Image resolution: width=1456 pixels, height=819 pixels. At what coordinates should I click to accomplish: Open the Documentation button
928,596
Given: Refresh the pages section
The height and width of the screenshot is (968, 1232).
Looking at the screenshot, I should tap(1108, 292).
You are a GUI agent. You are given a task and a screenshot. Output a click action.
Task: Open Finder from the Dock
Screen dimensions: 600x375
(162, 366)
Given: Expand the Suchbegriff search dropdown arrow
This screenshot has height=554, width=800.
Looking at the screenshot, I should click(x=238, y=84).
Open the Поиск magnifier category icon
---------------
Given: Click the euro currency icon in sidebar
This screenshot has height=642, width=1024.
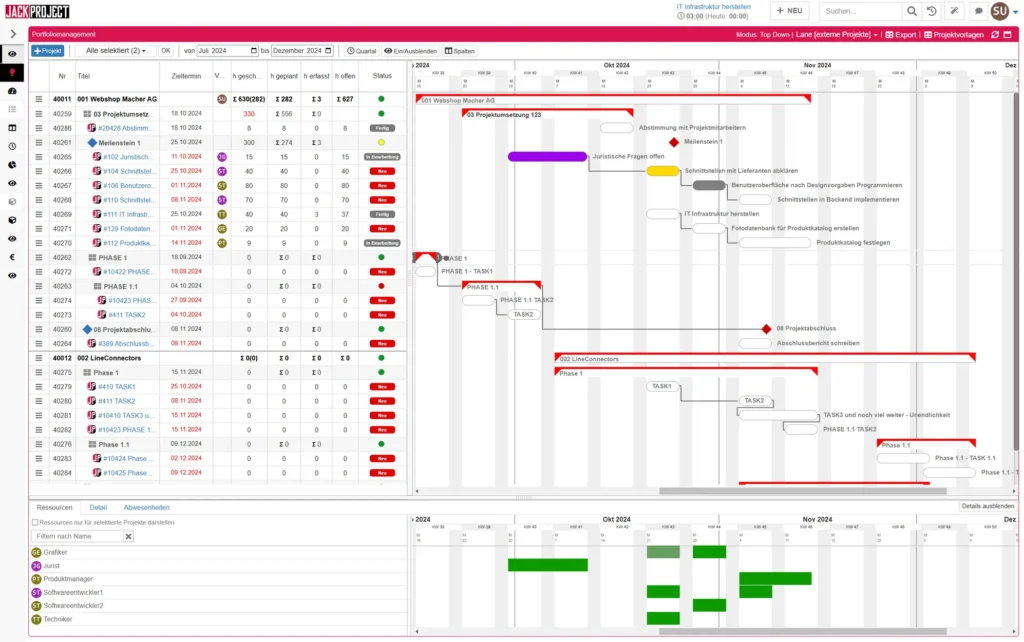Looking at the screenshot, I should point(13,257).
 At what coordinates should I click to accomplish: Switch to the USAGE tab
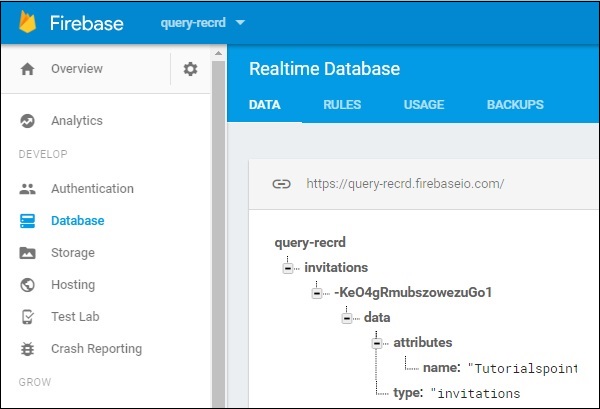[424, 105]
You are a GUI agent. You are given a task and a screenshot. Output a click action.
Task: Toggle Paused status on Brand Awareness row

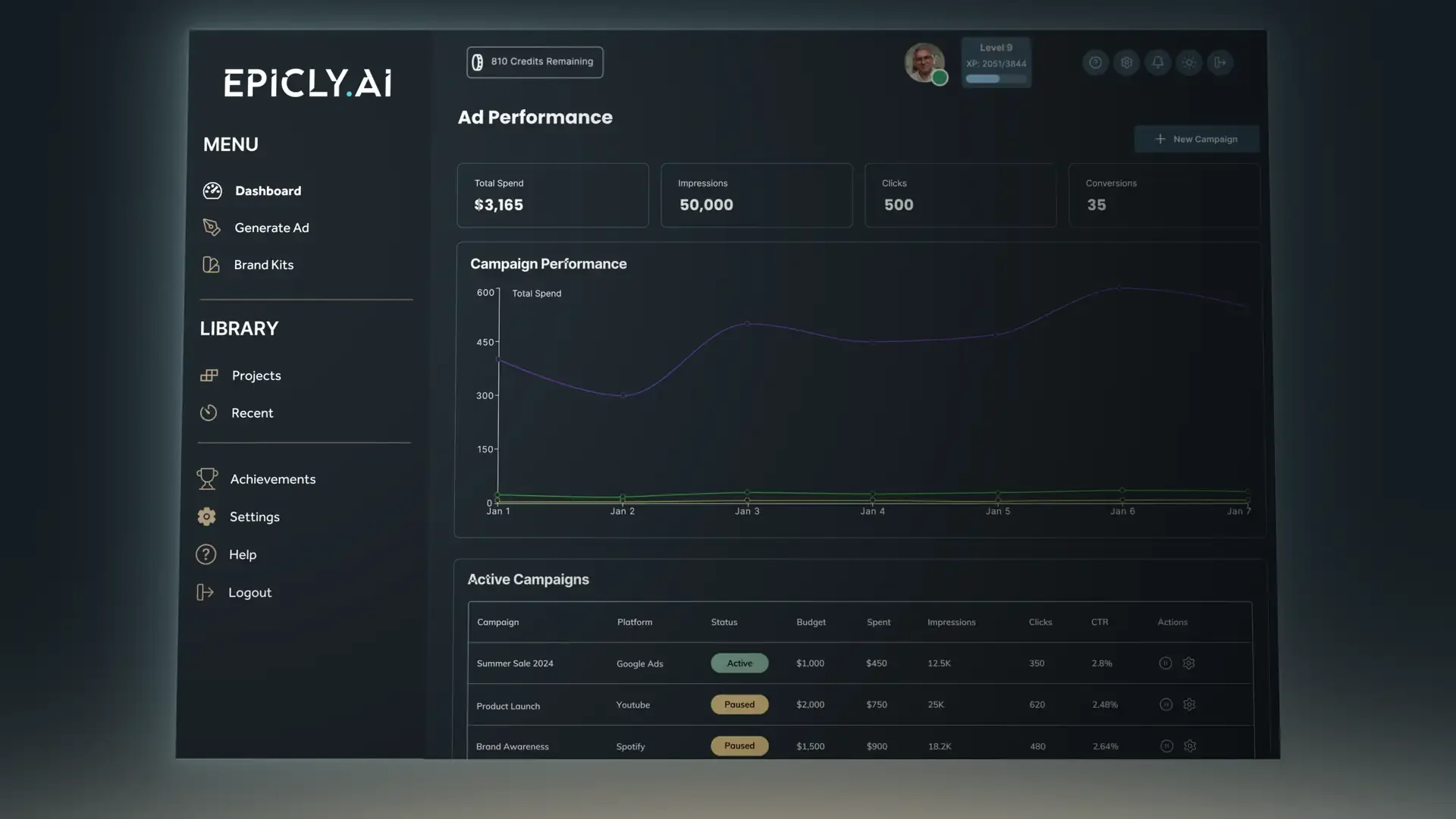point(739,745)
---------------
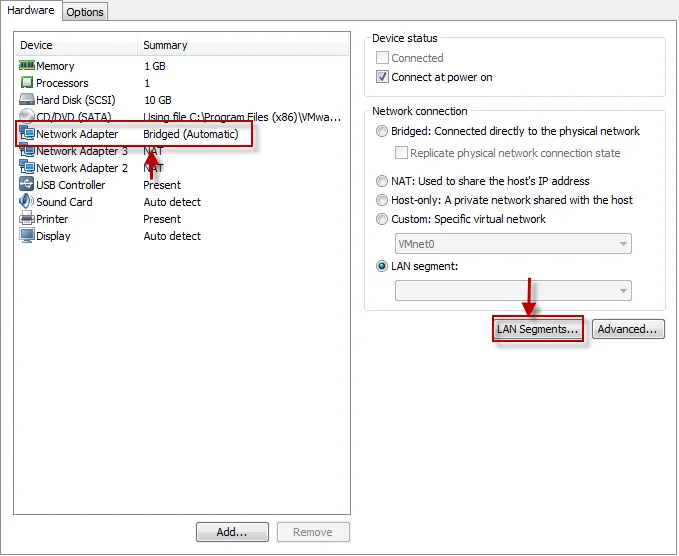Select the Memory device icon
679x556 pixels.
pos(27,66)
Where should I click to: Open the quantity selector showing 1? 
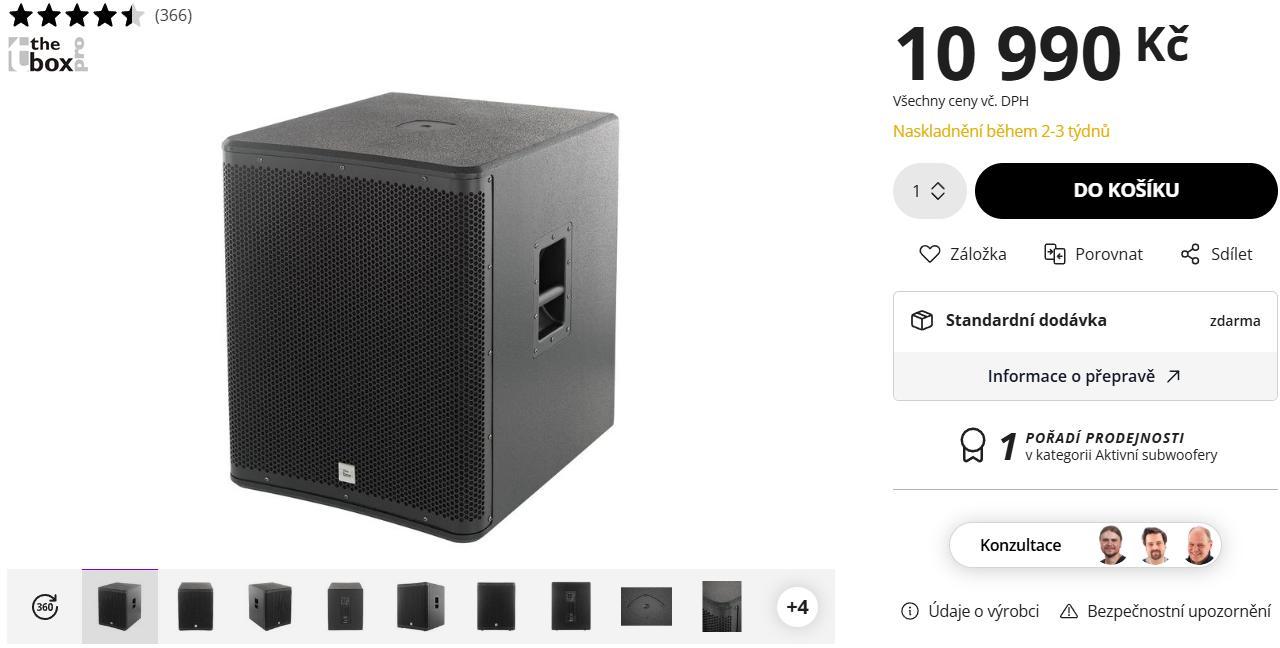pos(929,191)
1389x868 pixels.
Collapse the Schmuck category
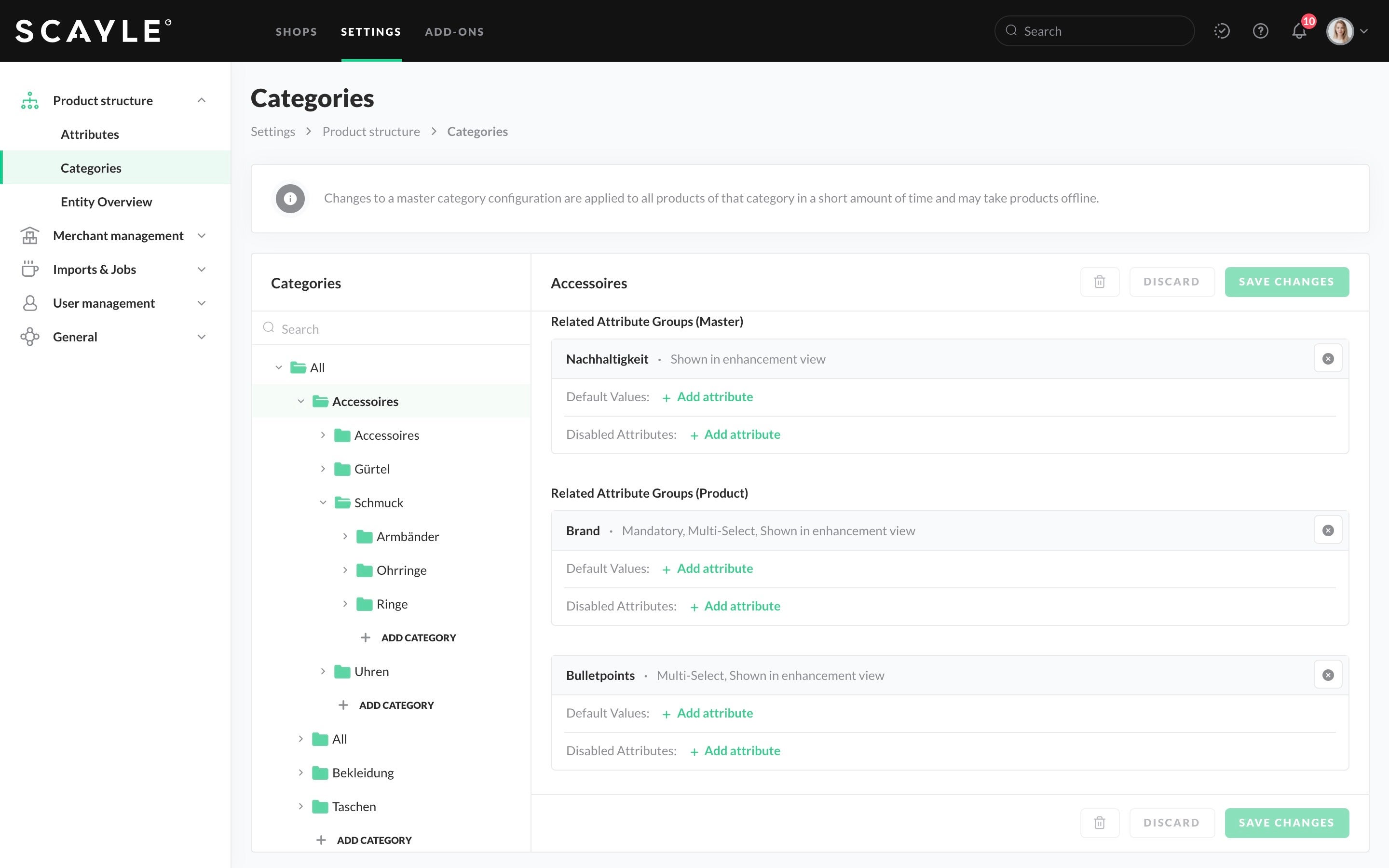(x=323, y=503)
---------------
Reproduce everything in the listing from the line containing "At what coordinates should I click to accomplish: Switch" down to the line containing "point(739,745)", requests included, offsetting every coordinate in the answers by 23. Omit the pictures from your output.

-- Written solution --
 At what coordinates should I click to accomplish: Switch to the USAGE tab
[447, 128]
You are a GUI agent. You are given a task and a screenshot. Output a click action.
Task: Toggle Paused status on Brand Awareness row

point(762,768)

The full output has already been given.